Top of Extracted information
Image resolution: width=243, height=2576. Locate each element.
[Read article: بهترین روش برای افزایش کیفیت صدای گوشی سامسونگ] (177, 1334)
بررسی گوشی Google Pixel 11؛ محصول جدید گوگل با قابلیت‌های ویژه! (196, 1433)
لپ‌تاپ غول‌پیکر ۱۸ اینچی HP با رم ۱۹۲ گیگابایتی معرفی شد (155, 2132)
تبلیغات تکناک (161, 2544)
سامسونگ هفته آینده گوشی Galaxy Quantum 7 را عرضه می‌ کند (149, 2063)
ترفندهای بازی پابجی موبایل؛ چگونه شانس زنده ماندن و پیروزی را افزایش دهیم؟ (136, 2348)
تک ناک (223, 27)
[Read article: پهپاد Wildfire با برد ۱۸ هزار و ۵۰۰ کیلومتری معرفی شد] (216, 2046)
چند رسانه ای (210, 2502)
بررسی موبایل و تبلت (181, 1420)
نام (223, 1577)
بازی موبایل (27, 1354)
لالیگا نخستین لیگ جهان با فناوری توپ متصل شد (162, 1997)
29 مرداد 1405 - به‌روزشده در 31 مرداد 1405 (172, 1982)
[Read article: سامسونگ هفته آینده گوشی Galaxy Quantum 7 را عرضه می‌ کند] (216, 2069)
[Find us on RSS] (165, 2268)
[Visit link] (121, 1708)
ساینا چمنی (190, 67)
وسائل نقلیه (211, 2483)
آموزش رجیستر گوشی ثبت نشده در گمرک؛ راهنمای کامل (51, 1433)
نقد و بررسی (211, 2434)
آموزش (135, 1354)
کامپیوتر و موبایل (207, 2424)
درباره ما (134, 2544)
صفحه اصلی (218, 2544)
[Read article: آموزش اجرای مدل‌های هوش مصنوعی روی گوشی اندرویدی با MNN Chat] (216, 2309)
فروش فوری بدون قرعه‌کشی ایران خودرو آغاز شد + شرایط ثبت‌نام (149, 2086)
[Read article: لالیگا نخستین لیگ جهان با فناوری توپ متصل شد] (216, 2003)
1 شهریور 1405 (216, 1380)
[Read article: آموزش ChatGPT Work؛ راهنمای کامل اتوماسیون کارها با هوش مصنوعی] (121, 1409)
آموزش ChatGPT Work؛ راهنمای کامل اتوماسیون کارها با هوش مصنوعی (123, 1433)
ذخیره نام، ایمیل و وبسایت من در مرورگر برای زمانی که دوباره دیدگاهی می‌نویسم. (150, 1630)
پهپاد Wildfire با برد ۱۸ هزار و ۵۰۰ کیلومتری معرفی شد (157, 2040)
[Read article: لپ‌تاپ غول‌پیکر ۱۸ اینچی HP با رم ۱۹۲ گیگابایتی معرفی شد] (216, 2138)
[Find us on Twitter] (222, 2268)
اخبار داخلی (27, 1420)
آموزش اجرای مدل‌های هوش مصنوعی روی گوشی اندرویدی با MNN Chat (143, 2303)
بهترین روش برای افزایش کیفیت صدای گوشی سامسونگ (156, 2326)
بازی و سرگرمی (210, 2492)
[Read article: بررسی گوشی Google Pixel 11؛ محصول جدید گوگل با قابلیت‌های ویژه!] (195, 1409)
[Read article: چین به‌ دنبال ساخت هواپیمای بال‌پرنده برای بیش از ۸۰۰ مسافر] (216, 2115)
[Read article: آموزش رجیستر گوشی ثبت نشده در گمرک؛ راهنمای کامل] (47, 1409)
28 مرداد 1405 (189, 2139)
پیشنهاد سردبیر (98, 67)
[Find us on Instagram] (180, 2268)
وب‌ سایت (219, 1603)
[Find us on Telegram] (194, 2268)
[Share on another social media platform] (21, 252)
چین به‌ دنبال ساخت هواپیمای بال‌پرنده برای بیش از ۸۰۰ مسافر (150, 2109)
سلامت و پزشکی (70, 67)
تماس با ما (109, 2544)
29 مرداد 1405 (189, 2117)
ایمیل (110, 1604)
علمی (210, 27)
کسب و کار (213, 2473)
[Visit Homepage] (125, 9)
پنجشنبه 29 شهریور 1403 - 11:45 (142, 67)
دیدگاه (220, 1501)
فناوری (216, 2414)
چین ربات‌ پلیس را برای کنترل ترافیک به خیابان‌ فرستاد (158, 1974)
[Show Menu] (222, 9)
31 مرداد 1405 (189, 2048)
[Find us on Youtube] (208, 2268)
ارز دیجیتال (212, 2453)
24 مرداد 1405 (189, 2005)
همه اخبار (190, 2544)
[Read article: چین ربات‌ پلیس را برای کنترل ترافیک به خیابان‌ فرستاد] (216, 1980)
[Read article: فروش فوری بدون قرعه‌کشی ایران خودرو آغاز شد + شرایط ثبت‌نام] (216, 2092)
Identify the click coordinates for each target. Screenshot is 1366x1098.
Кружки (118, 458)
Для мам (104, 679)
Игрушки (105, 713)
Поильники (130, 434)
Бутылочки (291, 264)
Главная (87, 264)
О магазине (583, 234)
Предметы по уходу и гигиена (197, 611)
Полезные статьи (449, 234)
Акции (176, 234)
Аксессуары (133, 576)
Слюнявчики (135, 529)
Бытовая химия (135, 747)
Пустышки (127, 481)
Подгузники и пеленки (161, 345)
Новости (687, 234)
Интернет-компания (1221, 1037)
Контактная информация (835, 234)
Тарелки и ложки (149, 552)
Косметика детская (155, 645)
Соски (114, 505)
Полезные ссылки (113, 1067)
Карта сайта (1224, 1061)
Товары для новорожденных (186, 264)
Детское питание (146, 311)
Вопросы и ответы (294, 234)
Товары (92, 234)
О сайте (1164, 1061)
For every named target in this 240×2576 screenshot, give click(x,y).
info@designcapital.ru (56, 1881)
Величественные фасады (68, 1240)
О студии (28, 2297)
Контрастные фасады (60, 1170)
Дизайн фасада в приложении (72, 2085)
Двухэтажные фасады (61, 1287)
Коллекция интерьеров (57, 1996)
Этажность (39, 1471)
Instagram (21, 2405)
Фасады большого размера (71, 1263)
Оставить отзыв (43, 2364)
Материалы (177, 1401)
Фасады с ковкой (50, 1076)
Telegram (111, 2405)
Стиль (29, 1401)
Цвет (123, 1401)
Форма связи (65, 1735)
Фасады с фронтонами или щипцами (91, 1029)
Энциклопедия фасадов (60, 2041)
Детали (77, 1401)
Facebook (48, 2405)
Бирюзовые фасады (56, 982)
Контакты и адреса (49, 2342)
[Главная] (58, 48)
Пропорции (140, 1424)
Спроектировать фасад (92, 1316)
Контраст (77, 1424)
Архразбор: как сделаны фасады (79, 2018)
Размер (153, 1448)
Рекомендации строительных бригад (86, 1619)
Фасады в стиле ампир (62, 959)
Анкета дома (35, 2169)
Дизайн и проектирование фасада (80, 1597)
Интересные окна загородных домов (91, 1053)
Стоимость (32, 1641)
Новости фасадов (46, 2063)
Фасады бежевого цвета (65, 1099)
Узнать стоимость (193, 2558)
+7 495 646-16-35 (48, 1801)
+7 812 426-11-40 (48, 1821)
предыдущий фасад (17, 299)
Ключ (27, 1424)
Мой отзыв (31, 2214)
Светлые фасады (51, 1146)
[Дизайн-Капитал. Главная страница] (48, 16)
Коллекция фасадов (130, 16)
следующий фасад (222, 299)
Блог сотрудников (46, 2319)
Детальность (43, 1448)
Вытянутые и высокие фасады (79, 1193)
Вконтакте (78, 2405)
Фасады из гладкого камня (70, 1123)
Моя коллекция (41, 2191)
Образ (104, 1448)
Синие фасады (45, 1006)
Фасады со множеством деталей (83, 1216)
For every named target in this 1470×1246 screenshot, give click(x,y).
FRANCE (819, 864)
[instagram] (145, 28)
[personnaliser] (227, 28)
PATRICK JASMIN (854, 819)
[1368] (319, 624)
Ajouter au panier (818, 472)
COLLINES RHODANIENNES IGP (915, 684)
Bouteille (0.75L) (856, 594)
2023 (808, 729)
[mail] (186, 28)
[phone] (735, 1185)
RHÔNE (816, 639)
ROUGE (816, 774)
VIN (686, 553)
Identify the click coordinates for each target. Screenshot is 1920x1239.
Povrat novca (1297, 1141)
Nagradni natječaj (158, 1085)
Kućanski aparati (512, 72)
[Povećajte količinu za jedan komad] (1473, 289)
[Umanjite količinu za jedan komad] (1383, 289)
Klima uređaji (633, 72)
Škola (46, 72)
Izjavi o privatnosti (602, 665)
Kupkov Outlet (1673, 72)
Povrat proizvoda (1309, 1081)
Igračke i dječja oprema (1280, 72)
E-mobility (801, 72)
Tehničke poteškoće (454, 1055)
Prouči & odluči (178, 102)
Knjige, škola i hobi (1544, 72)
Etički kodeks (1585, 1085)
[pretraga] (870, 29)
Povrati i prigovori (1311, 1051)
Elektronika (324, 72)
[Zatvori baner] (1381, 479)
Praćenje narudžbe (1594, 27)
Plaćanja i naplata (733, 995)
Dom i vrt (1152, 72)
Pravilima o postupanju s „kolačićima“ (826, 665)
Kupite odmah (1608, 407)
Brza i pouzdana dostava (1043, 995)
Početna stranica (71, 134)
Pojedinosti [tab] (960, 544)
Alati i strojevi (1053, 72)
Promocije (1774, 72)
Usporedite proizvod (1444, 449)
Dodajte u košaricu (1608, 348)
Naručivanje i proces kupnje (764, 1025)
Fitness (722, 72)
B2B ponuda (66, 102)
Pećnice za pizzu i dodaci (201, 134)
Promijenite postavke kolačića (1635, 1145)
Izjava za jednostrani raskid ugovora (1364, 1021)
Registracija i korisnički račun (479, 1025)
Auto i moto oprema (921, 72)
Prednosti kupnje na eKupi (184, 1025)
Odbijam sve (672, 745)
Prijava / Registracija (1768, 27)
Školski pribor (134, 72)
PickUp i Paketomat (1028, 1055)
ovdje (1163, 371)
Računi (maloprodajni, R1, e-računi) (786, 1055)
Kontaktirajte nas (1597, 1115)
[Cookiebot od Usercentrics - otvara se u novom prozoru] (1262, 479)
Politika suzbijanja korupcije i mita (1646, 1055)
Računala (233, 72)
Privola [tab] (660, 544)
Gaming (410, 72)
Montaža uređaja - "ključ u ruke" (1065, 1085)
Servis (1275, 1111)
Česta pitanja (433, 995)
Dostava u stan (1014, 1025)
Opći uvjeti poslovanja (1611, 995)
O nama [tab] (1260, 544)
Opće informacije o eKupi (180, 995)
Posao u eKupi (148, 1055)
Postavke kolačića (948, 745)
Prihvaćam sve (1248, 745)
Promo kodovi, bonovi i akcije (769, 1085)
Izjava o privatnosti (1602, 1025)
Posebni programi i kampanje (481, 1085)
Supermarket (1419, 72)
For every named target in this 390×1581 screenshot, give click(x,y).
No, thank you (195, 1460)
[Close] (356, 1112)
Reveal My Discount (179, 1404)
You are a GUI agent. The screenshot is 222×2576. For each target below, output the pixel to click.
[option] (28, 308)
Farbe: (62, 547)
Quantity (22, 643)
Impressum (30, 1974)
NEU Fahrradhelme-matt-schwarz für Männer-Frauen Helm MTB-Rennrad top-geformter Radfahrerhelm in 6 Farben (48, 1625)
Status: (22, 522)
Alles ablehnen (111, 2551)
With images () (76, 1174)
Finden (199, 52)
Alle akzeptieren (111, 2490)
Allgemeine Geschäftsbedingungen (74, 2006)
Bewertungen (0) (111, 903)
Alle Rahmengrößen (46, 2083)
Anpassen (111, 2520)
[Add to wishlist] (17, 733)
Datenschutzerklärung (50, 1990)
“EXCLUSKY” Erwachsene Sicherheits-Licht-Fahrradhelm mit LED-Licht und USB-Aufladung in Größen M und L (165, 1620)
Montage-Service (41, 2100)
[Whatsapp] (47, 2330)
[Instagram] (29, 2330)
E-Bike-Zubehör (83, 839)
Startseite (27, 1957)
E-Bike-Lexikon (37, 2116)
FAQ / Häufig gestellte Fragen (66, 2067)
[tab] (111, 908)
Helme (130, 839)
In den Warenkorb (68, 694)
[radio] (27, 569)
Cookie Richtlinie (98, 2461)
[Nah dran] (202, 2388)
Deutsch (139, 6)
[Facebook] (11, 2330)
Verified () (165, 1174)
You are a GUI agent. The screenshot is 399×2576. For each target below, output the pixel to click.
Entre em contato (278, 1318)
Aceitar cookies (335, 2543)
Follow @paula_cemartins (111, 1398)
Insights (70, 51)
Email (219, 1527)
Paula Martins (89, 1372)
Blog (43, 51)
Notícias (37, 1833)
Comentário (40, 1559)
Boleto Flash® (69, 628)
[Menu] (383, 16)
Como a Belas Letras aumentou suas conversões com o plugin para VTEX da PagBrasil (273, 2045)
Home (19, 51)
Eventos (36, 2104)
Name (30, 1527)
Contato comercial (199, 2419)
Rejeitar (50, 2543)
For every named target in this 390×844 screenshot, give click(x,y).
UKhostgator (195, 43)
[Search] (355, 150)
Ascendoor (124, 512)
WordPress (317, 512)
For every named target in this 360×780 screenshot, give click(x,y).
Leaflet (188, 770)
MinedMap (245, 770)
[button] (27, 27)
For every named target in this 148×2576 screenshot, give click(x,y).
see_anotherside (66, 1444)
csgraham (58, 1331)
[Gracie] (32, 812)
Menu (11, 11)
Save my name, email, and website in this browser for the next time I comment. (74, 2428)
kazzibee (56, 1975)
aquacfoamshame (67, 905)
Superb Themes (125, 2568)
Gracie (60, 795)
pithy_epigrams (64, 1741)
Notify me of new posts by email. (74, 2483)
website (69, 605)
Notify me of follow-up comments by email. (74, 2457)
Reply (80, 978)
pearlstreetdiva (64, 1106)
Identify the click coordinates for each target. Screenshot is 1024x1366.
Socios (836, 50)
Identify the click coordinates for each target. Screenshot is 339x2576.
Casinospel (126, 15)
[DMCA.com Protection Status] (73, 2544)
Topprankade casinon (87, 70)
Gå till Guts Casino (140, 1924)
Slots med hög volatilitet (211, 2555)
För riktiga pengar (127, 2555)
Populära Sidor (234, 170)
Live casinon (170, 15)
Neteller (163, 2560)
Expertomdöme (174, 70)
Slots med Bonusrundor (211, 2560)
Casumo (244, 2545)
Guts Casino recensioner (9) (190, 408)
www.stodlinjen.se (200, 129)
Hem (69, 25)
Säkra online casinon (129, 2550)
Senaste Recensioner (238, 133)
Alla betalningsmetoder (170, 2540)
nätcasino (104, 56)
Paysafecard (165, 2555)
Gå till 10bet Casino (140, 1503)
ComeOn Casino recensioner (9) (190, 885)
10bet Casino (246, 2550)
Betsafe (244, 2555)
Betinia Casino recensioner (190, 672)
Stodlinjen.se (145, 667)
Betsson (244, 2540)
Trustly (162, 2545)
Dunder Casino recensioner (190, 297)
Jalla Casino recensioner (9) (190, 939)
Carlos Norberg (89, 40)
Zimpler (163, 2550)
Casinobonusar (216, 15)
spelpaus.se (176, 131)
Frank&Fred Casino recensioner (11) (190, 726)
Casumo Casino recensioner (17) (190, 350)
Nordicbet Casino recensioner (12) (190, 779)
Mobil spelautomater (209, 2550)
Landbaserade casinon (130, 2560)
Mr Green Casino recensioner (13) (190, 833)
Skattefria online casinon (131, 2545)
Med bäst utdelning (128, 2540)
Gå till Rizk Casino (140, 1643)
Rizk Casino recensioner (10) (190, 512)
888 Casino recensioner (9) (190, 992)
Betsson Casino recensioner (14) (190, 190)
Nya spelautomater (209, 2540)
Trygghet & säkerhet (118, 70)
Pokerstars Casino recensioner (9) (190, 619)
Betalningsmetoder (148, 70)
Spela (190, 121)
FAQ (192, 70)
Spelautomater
Bottom of Extracted information
Could you set down, exactly as written, the lines above between the one holding "L (165, 1620)" and the one holding "[button] (27, 27)", inclusive, and nothing more?

_Result:_
“EXCLUSKY” Erwachsene Sicherheits-Licht-Fahrradhelm mit LED-Licht und USB-Aufladung in Größen M und L (165, 1620)
Montage-Service (41, 2100)
[Whatsapp] (47, 2330)
[Instagram] (29, 2330)
E-Bike-Zubehör (83, 839)
Startseite (27, 1957)
E-Bike-Lexikon (37, 2116)
FAQ / Häufig gestellte Fragen (66, 2067)
[tab] (111, 908)
Helme (130, 839)
In den Warenkorb (68, 694)
[radio] (27, 569)
Cookie Richtlinie (98, 2461)
[Nah dran] (202, 2388)
Deutsch (139, 6)
[Facebook] (11, 2330)
Verified () (165, 1174)
You are a GUI agent. The screenshot is 399×2576. For each target below, output the pixel to click.
Entre em contato (278, 1318)
Aceitar cookies (335, 2543)
Follow @paula_cemartins (111, 1398)
Insights (70, 51)
Email (219, 1527)
Paula Martins (89, 1372)
Blog (43, 51)
Notícias (37, 1833)
Comentário (40, 1559)
Boleto Flash® (69, 628)
[Menu] (383, 16)
Como a Belas Letras aumentou suas conversões com o plugin para VTEX da PagBrasil (273, 2045)
Home (19, 51)
Eventos (36, 2104)
Name (30, 1527)
Contato comercial (199, 2419)
Rejeitar (50, 2543)
For every named target in this 390×844 screenshot, give click(x,y).
UKhostgator (195, 43)
[Search] (355, 150)
Ascendoor (124, 512)
WordPress (317, 512)
For every named target in this 360×780 screenshot, give click(x,y).
Leaflet (188, 770)
MinedMap (245, 770)
[button] (27, 27)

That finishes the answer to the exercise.